= Kentucky (steamboat) =

Accident-prone American riverboat

The Kentucky was a 19th-century sidewheel steamboat of the Ohio River, Mississippi River, and Red River of the South in the United States. Kentucky was involved in not one, not two, but three serious accidents over her lifespan (1856–1865), which resulted in the deaths of one, 20+, and 50+ people, respectively. She was built in Cincinnati, and her length was 222 ft with a capacity of 375 ST.

== Drumhead failure (1860 or early 1861?) ==
Sometime prior to the multi-fatality explosion near Helena, Arkansas in 1861, "She blew out a drumhead some little time since, by which accident one life was lost. The necessary repairs were made under the personal supervision of Inspector McCord, who pronounced it more safe than ever."

== Drumhead–boiler explosion (May 1861) ==
Kentucky, a New Orleans to Vicksburg packet steamboat of the Confederate-occupied Mississippi River, exploded around 4 a.m. on May 19, 1861, killing at least 22 people and injuring five more, with likely additional unidentified dead and wounded. The boat either tore a drum-head, or blew her mud-receiver, and thus her steam boilers exploded, shortly after pulling back from the dock at Columbia, Arkansas, near Helena. (Columbia was an important steamboat landing site of its day but ceased to exist sometime in the 1870s.) Among the dead were three slave traders, two of whom were brothers traveling back to their home state of Tennessee to enlist in the Confederate Army. A third brother, Montgomery Little, survived the explosion but was killed fighting with Nathan Bedford Forrest in 1863.

At the time of this incident, it was said that Kentucky had been built in 1857 or 1858 and was said to be worth . She had previously been a Louisville to Memphis packet.

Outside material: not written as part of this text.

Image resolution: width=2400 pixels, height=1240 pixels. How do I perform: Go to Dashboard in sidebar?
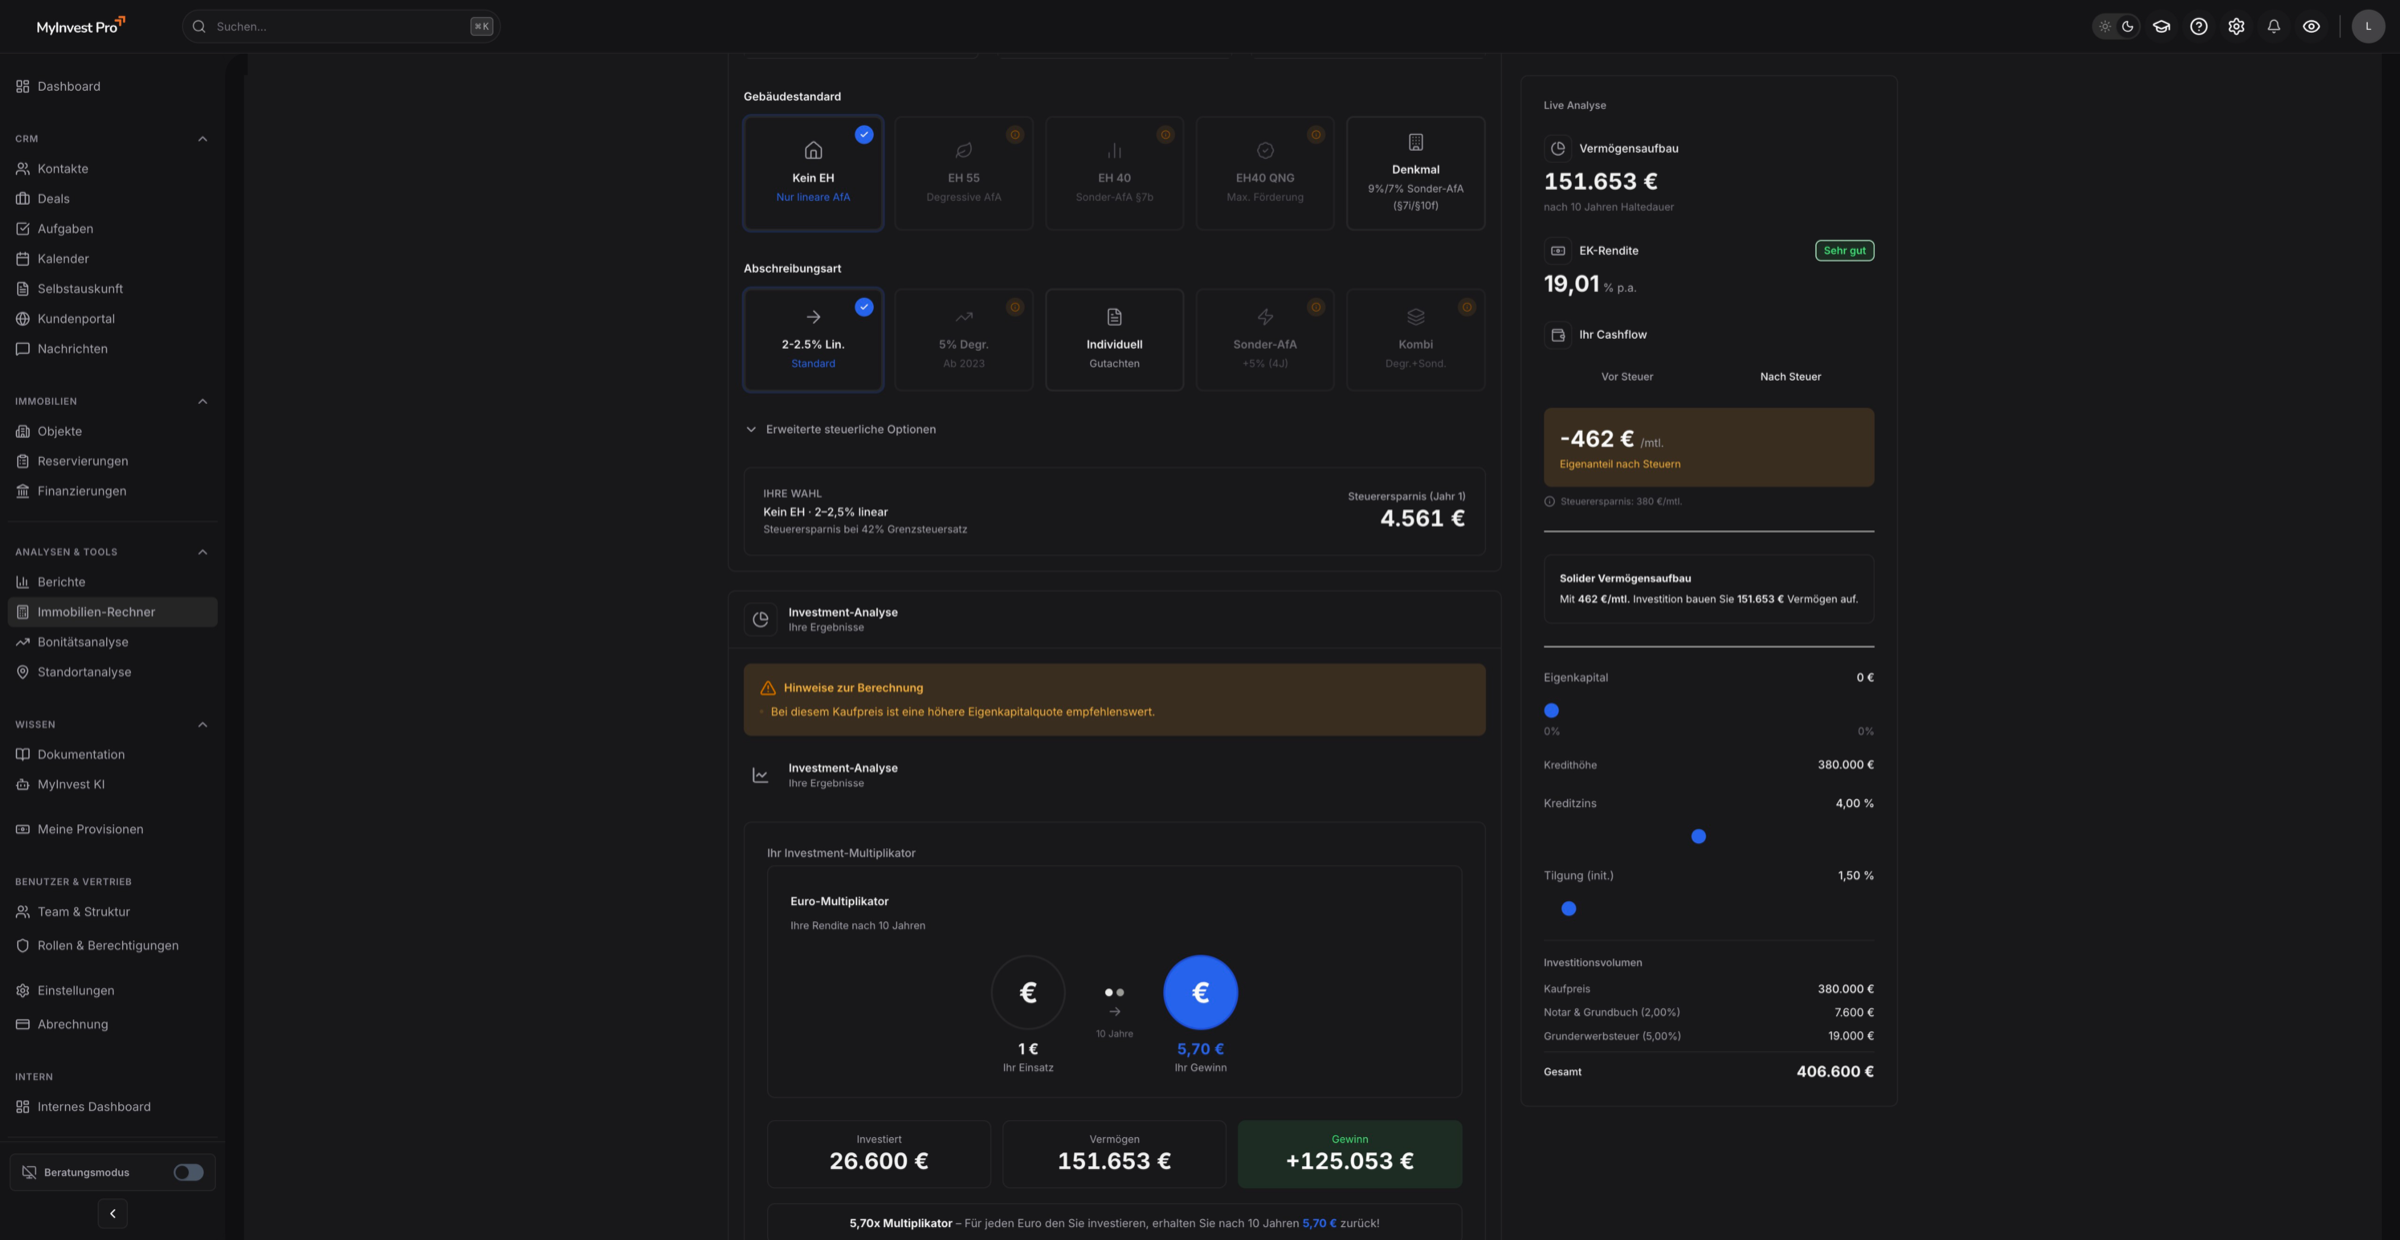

== Snag and sinking (June 1865) ==
Kentucky hit a sunken log near Eagle Bend on the Red River between Shreveport and New Orleans around 9 p.m. on the night of June 9, 1865. (As the Mississippi ebbed and flowed, and as riverside soil was eroded due to 19th-century agricultural practices, trees along the banks would eventually topple into the river and form underwater snags, also known as sawyers).

The heavily overloaded ship quickly sank and scores of people were killed. One report said that 50 bodies were recovered and buried, and that more than 20 others were swept away never to be seen again. Another account as many as 288 people may have been killed. Many of the victims were recently paroled Confederates heading home to Missouri; with them came family members and at least 150 paroled cavalry horses. Seven "unidentified negroes" were among the bodies recovered and buried.

== Shipwreck ==
The wreck of Kentucky was rediscovered in 1994 and excavated by archaeologists as site number 16B0358.